[START Text]
Last year, while speaking at RSA, a reporter asked me about container provenance. This wasn’t the easiest question to answer because there is a lot of nuance around containers and what’s inside them. In response, I asked him if he would eat a sandwich he found on the ground. The look of disgust I got was priceless, but it opened up a great conversation.

Think about it this way: If there was a ham sandwich on the ground that looked mostly OK, would you eat it? You can clearly see it’s a ham sandwich. The dirt all brushed off. You do prefer wheat bread to white. So what’s stopping you? It was on the ground. Unless you’re incredibly hungry and without any resources, you won’t eat that sandwich. You’ll visit the sandwich shop across the street.

The other side of this story is just as important though. If you are starving and without money, you’d eat that sandwich without a second thought. I certainly would. Starving to death is far worse than eating a sandwich of questionable origin. This is an example you have to remember in the context of your projects and infrastructure. If you have a team that is starving for time, they aren’t worried about where they get their solutions. For many, making the deadline is far more important than “doing it right.” They will eat the sandwich they find.

This year at RSA, I’m leading a Peer2Peer session titled, “Managing your open source.” I keep telling everyone that open source won. It’s used everywhere; there’s no way to escape it anymore. But a low-cost, flexible, and more secure software option must have some kind of hidden downside, right? Is the promise of open source too good to be true? Only if you don’t understand the open source supply chain.
[END Text]
§ **Written task A**:
Render this sentence from the passage on open source into Spanish: "Starving to death is far worse than eating a sandwich of questionable origin."
§ **Written task B**:
From the passage on open source, reproduce word for word the stretch from "Think about it" through "across the street.".
The material placed after this passage comes from a different source.
[START Data supplied]
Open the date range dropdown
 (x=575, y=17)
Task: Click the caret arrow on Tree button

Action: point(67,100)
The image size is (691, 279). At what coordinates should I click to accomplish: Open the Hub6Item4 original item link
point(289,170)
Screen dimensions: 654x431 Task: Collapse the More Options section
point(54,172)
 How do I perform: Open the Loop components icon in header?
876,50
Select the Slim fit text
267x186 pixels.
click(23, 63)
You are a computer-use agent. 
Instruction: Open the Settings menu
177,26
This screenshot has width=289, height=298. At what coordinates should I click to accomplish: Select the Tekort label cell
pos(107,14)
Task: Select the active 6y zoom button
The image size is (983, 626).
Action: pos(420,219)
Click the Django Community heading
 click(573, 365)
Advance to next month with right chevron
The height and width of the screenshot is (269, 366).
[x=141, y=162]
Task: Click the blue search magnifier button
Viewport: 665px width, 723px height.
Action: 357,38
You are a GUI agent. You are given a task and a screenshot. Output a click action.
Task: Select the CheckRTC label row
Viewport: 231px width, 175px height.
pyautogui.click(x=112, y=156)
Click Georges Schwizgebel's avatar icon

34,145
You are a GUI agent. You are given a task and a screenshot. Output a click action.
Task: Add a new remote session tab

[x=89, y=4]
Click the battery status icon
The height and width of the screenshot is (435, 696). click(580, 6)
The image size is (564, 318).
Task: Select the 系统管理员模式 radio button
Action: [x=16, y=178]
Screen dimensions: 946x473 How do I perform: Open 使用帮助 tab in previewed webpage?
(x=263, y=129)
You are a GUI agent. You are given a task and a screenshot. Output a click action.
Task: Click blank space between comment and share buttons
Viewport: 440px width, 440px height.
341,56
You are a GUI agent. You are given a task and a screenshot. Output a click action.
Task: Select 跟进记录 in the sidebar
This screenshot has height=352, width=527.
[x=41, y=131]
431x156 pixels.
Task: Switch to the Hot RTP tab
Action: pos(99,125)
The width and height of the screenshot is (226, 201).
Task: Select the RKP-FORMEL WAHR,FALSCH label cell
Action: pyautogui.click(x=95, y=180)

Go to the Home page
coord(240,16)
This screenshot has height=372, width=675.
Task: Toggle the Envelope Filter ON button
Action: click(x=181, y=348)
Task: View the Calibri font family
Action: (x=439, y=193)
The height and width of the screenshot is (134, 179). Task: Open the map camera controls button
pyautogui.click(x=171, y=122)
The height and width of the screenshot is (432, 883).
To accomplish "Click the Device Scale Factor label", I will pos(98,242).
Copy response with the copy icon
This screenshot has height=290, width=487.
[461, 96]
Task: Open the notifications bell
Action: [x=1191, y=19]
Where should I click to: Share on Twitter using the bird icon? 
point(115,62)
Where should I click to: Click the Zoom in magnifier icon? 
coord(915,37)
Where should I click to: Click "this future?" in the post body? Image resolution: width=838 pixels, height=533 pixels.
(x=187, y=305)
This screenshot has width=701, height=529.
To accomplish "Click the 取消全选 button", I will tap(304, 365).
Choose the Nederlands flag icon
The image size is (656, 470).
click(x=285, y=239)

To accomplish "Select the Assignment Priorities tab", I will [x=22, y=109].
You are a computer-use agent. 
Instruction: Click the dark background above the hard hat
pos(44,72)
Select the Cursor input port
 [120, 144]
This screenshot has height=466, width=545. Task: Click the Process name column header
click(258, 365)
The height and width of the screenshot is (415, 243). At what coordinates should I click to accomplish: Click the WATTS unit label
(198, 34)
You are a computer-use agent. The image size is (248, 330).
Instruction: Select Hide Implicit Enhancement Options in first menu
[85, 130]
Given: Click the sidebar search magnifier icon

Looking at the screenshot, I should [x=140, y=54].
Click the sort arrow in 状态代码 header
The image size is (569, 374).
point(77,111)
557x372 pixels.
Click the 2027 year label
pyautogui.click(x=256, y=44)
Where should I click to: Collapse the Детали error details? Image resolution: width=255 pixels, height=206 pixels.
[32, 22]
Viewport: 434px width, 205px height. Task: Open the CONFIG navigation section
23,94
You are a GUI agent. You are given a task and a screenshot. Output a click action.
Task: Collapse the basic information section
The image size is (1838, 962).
[END Data supplied]
§ **Exercise output A**:
Morirse de hambre es mucho peor que comerse un sándwich de origen dudoso.

§ **Exercise output B**:
Think about it this way: If there was a ham sandwich on the ground that looked mostly OK, would you eat it? You can clearly see it’s a ham sandwich. The dirt all brushed off. You do prefer wheat bread to white. So what’s stopping you? It was on the ground. Unless you’re incredibly hungry and without any resources, you won’t eat that sandwich. You’ll visit the sandwich shop across the street.